Maintenance, licence et coût de mise à jour
Le projet est distribué sous Apache-2.0, une licence permissive qui autorise l'usage commercial et la modification, avec les obligations habituelles de conservation des mentions et de l'avis de licence, et une clause de brevets. Je ne donne pas de conseil juridique : faites relire le texte de la licence et le fichier NOTICE du dépôt par qui de droit avant une mise en production. Sur la maintenance, le README indique que le projet est maintenu par un groupe de volontaires issus de plusieurs organisations, et que les personnes intéressées pour devenir mainteneur peuvent écrire à support@ag2.ai.
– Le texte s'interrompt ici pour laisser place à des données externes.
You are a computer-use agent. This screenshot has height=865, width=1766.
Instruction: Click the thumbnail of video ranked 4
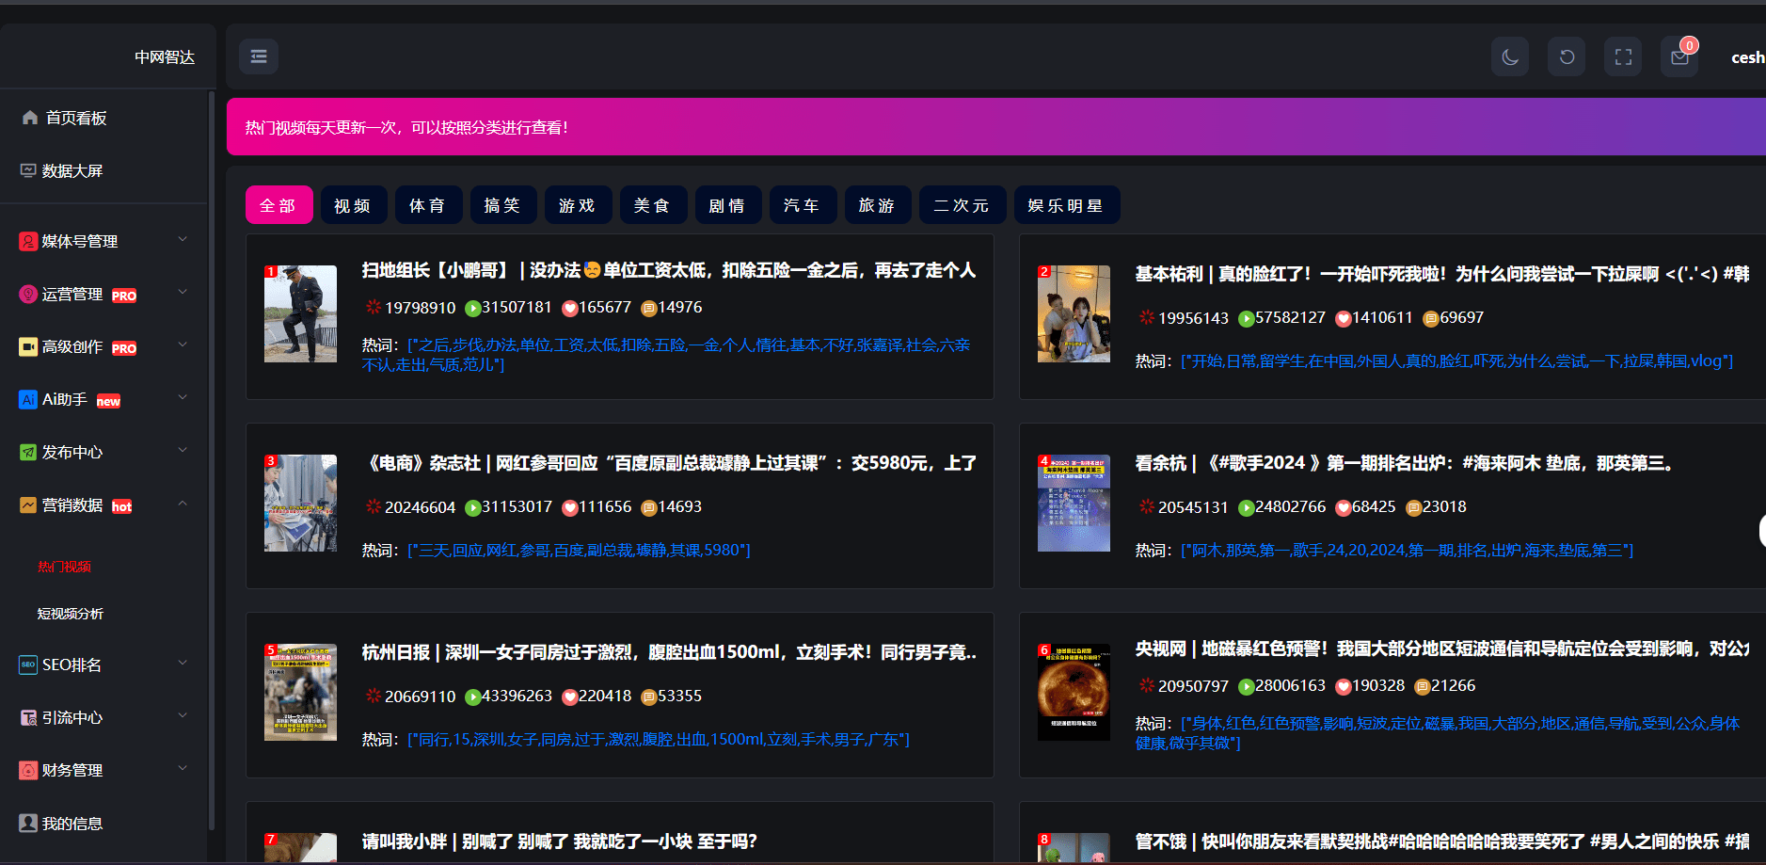(x=1074, y=504)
C'est une information à intégrer dans votre évaluation : un projet porté par des bénévoles peut avancer vite, comme le montrent les trois versions rapprochées, mais la continuité ne repose pas sur un engagement contractuel. Le coût de mise à jour se concentre à deux endroits. D'abord la séparation des paquets : une équipe qui veut passer de Classic à la v1.0 doit traiter la migration Network, pas seulement changer une ligne d'import. Ensuite les extras : chaque fournisseur de modèle est un extra distinct, donc ajouter un fournisseur, c'est modifier la ligne d'installation et la configuration associée. Le dépôt n'étant pas archivé et la dernière poussée datant du 8 septembre 2026, l'activité est récente au moment où ces lignes sont écrites.
Conclusion éditoriale
AG2 v1.0 s'adresse aux équipes qui démarrent un projet multi-agents en Python 3.10 ou plus récent et acceptent de concevoir autour du modèle Agent et du Network. Restez sur ag2-classic si votre code importe autogen, ConversableAgent ou GroupChat : la v1.0 n'est pas une mise à niveau transparente. Avant d'adopter, vérifiez trois points précis : que votre version de Python est bien 3.10 minimum, que l'extra installé correspond à votre fournisseur (ag2[openai], ag2[anthropic], ag2[gemini], ag2[ollama]) et que la variable d'environnement attendue par ce fournisseur est bien exportée dans votre environnement d'exécution.